INSTRUCTIONS TO FOLLOW
Please copy the remarks on FDA approval pathways below word for word, from start to finish.

TEXT PROVIDED
Michael Kolodziej, MD: It’s fascinating that over the last few years, we’ve seen the development of multiple approved pathways within the FDA, the most recent being breakthrough designation. And so, you get breakthrough designation if you’ve got a good story, or you’ve got a marker, or there’s really an unmet need. I would say, as an observer, it seems to me that the hurdle for approval via that mechanism seems to be lower, although when I say that, my colleagues at the FDA take great offense. Let’s just say, for the sake of argument, that we do see drugs getting to market faster. If you don’t think what I’m saying is true, just remember how quickly some of the immunotherapies made their way through the regulatory process—and I’m talking about days, not weeks, years, or months.
The real question is, are we confident that the results of the trials that led to regulatory approval through the FDA are, in fact, representative of what we’re going to see in the real world? And I think it’s got nothing to do with being a payer. I think everybody should be a little bit concerned about that. We’ve seen, for example, that in Europe, where they often hesitate on coverage based on cost, frequently the way those drugs come to market is through some provisional access pending further clinical data. That isn’t such a bad idea. In the old accelerated approval, those postmarketing studies were often a component of the approval and often were not completed, unfortunately.

DATA LISTING
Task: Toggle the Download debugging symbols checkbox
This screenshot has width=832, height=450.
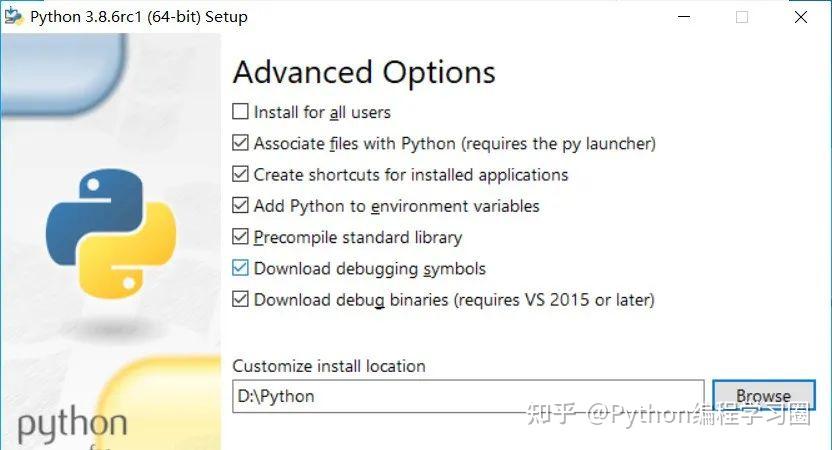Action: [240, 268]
---
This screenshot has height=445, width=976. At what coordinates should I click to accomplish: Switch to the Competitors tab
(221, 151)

RESPONSE AREA
Michael Kolodziej, MD: It’s fascinating that over the last few years, we’ve seen the development of multiple approved pathways within the FDA, the most recent being breakthrough designation. And so, you get breakthrough designation if you’ve got a good story, or you’ve got a marker, or there’s really an unmet need. I would say, as an observer, it seems to me that the hurdle for approval via that mechanism seems to be lower, although when I say that, my colleagues at the FDA take great offense. Let’s just say, for the sake of argument, that we do see drugs getting to market faster. If you don’t think what I’m saying is true, just remember how quickly some of the immunotherapies made their way through the regulatory process—and I’m talking about days, not weeks, years, or months.
The real question is, are we confident that the results of the trials that led to regulatory approval through the FDA are, in fact, representative of what we’re going to see in the real world? And I think it’s got nothing to do with being a payer. I think everybody should be a little bit concerned about that. We’ve seen, for example, that in Europe, where they often hesitate on coverage based on cost, frequently the way those drugs come to market is through some provisional access pending further clinical data. That isn’t such a bad idea. In the old accelerated approval, those postmarketing studies were often a component of the approval and often were not completed, unfortunately.